Collect every line of the records below that contains the word "agent", matching case.

* **Data listing**:
▼

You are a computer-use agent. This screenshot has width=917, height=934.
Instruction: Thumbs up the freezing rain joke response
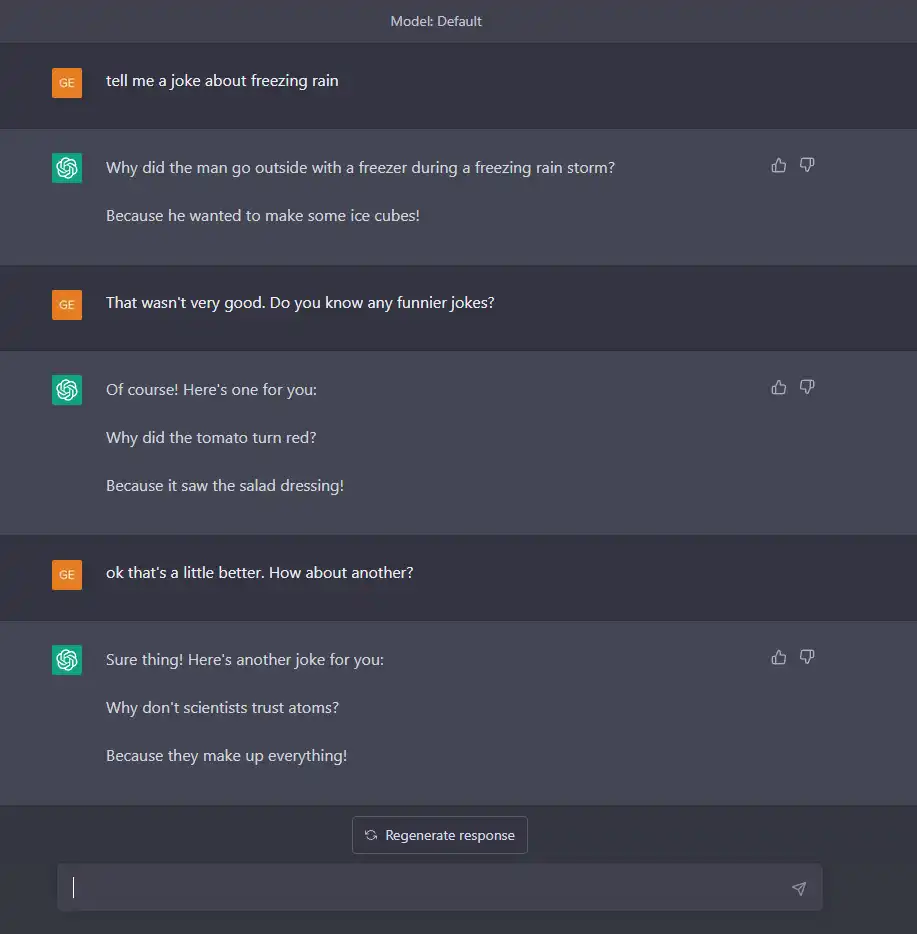click(779, 165)
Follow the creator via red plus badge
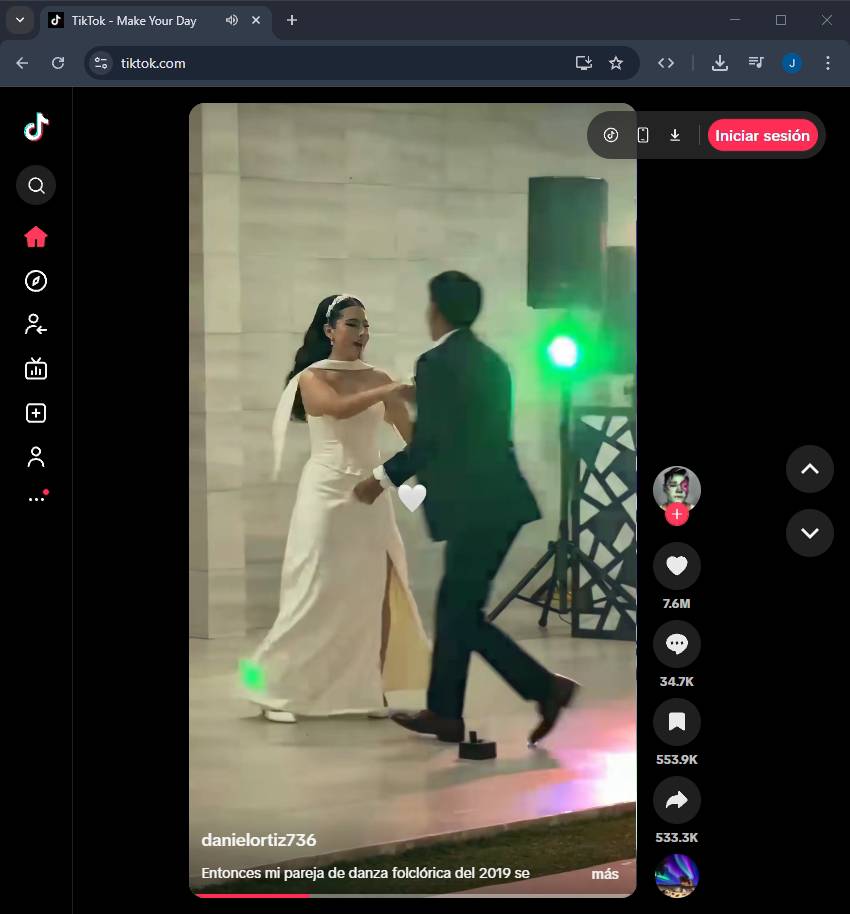The width and height of the screenshot is (850, 914). [x=677, y=515]
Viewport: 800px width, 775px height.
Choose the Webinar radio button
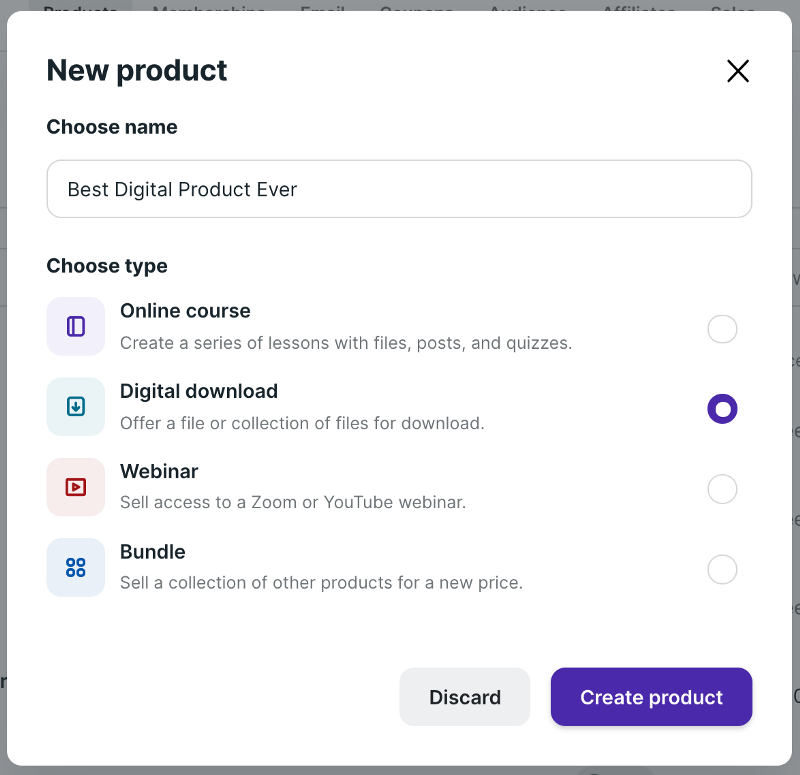722,489
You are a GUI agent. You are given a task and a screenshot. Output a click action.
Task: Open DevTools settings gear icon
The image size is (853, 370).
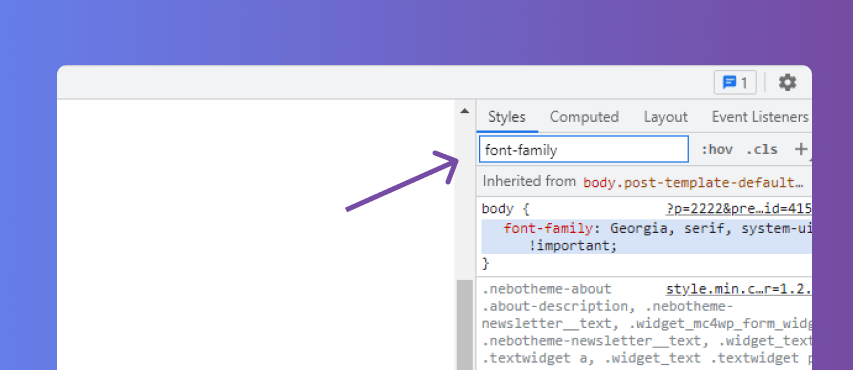click(787, 83)
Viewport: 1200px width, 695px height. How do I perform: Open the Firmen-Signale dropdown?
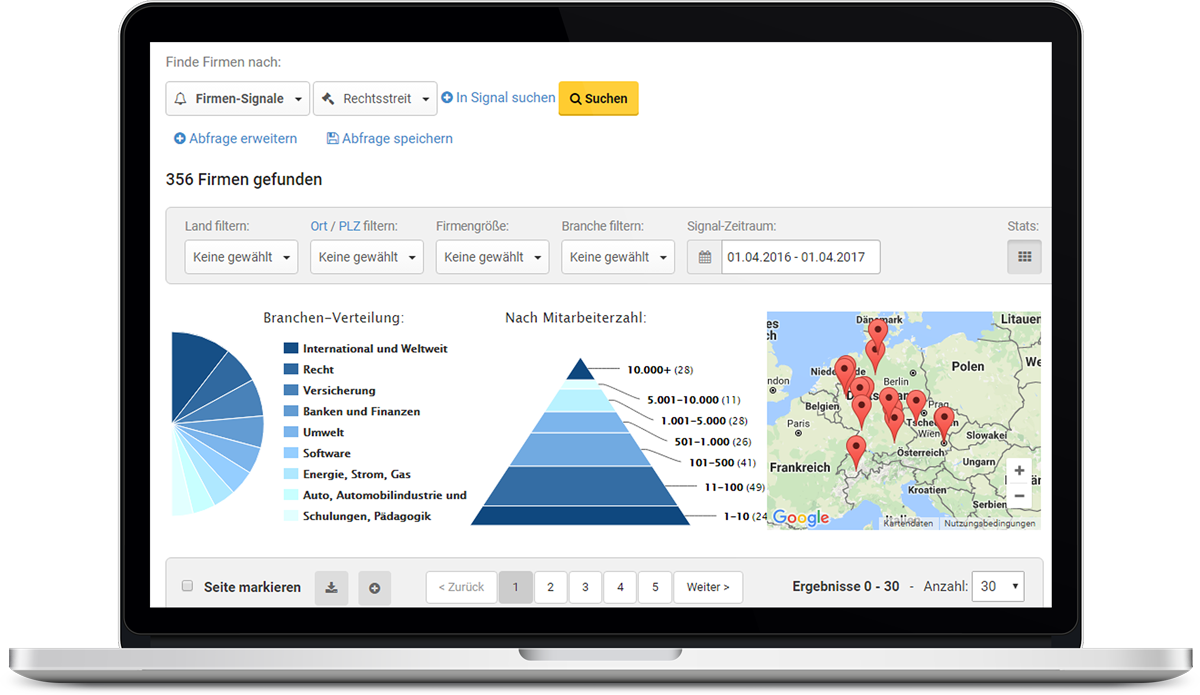238,99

▲

* **Task answer**:
You are a computer-use agent. This screenshot has width=917, height=934.
You are a GUI agent. You are given a task and a screenshot. Output a click action.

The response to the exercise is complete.